The desperate resort to such pejoratives suggests a growing fear in elite newsrooms that Cruz might just be gaining on Donald Trump, and that Cruz is the even worse Republican nominee because he might not be so easily beatable by whatever compromised candidate the Democrats come up with. Brooks worriedly admitted in that “Newshour” that Cruz is “making headway,” Trump has “ceilinged out,” and that the evangelical-dominated Republican caucus in Iowa will give the Ivy League-educated yet still an evangelical pastor’s son a season-opening victory over the thrice-married casino mogul and reality television show star. Thus the big media guns that were once aimed at Trump are now sighted on Cruz, who has been upgraded to “satanic,” which even Trump never endured, not even from such rock-ribbed Republicans as us, but we expect the barrage to do Cruz more good than harm.

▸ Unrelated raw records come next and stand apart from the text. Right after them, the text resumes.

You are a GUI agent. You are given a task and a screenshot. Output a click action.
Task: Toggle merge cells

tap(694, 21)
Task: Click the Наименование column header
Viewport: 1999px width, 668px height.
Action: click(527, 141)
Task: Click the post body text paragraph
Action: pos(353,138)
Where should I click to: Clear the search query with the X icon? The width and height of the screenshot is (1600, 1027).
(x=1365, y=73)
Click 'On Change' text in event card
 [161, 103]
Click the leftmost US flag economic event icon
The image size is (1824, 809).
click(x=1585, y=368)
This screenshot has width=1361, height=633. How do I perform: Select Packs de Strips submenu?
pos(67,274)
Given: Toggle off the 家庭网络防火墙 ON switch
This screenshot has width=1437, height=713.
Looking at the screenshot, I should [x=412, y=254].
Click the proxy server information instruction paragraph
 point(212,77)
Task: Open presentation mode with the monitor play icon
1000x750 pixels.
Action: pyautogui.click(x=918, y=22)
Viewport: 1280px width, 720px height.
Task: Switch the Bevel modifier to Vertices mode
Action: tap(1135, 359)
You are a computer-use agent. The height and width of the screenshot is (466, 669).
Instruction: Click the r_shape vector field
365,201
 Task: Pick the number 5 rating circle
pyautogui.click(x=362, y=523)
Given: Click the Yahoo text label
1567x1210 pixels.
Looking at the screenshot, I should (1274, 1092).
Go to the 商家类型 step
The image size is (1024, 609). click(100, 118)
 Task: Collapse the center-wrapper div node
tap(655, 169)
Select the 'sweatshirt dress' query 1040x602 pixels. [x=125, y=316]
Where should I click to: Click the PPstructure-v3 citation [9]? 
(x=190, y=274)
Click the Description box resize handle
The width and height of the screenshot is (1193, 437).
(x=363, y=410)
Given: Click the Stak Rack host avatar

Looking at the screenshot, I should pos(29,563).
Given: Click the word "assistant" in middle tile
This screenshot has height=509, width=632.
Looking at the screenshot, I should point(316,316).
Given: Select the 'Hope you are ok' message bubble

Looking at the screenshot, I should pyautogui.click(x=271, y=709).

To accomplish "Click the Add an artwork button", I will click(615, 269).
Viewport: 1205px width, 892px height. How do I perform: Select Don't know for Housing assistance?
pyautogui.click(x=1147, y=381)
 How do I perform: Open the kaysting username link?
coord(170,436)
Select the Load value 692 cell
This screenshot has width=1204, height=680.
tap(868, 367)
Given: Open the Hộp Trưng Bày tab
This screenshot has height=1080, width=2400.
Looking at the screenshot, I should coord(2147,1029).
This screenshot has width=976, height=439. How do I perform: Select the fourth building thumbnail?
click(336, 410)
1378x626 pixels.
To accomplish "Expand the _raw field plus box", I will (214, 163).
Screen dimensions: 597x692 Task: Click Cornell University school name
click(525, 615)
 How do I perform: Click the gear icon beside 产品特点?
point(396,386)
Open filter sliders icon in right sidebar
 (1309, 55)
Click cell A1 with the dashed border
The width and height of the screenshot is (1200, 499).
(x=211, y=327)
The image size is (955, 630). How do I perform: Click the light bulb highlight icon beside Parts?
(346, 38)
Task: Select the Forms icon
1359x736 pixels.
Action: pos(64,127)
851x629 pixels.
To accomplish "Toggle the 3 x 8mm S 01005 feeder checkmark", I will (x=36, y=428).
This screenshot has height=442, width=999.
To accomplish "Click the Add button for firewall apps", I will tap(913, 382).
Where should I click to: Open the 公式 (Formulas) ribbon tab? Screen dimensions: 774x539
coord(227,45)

Given the ugly and angry and combative and downright apocalyptic mood of the Republican primary electorate, the disapproval of the polite press can only bolster Cruz’ appeal and his antiestablishment credentials. Both the Democratic and Republican “establishments,” and especially the perfect merging of them in the form of the Obama-supporting but supposedly conservative Brooks, loathe Cruz not only because he’s an unapologetic conservative but because he’s proved willing to engage in some government shutdown brinksmanship with the Obama administration in defense of his principles. The more the liberal press tries to emphasize this sort of cowboy craziness, the more it will rally the still-undecided conservative media to his cause and perhaps even impress some of those Trump supporters who have supposed that his daring “tweets” show that “at least he’s willing to fight.” Trump has made much of his hard-earned reputation as a tough negotiator, and as someone who has annoyed the highest levels of the Republican party, but if Cruz comes across in the liberal media as worse than Trump in these regards he’ll come across as better to some Republican voters.
As of now Cruz is less well known and thus better-liked than either Trump or Democratic front-runner Hillary Clinton, but then he’s just now getting the satanic slurs. By the time the more polite press get done with him he might seem as ridiculous as Trump, or even as Satanic as Hillary Clinton or as out-of-the-mainstream as any socialist the Democrats might otherwise wind up with, but by then the more polite press will have no idea what the people are looking for.